Data for the task section start

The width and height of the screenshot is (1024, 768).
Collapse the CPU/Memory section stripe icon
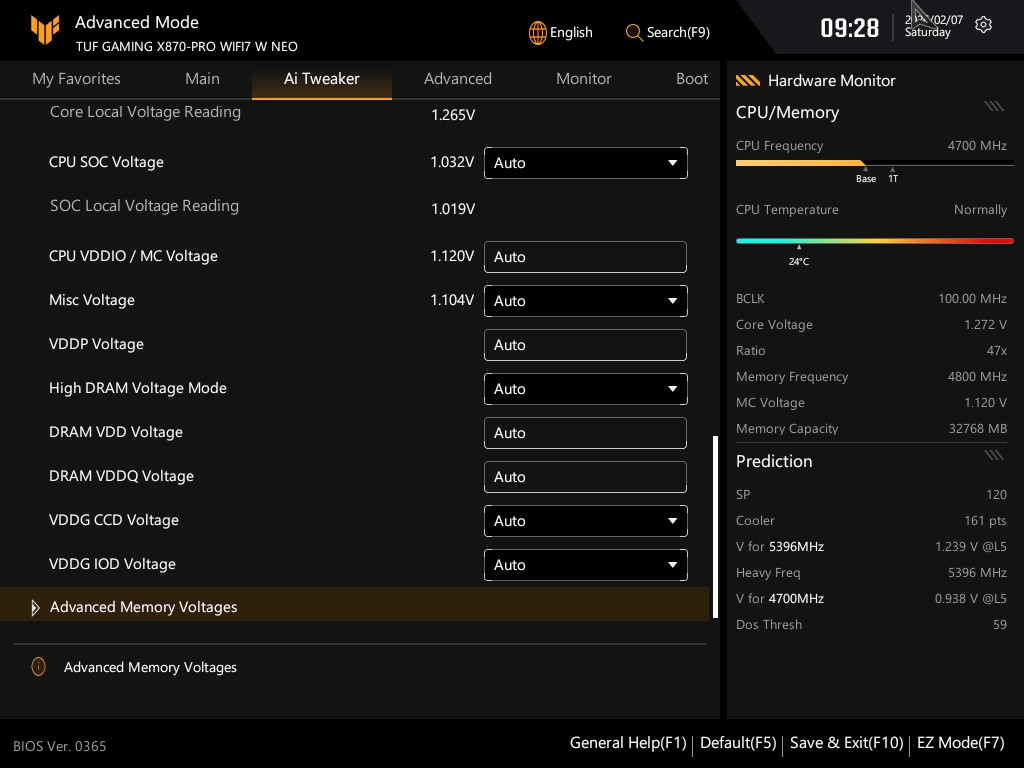pyautogui.click(x=993, y=106)

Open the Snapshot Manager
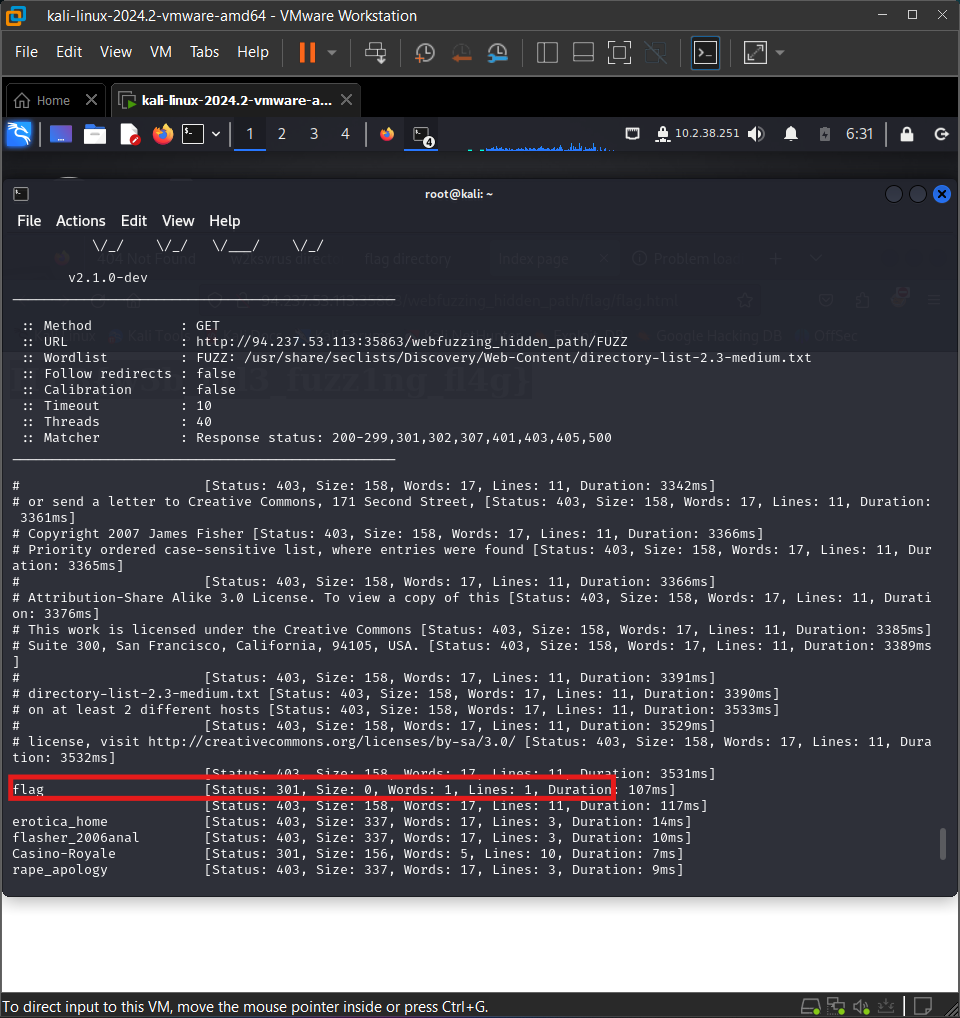point(497,52)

Data for the task section end

* Problem details
Your copy must match the records above exactly, apart from the pictures, which are excluded.

* Solution for this task
The width and height of the screenshot is (1024, 768).
Collapse the CPU/Memory section stripe icon
pyautogui.click(x=993, y=106)

Open the Snapshot Manager
point(497,52)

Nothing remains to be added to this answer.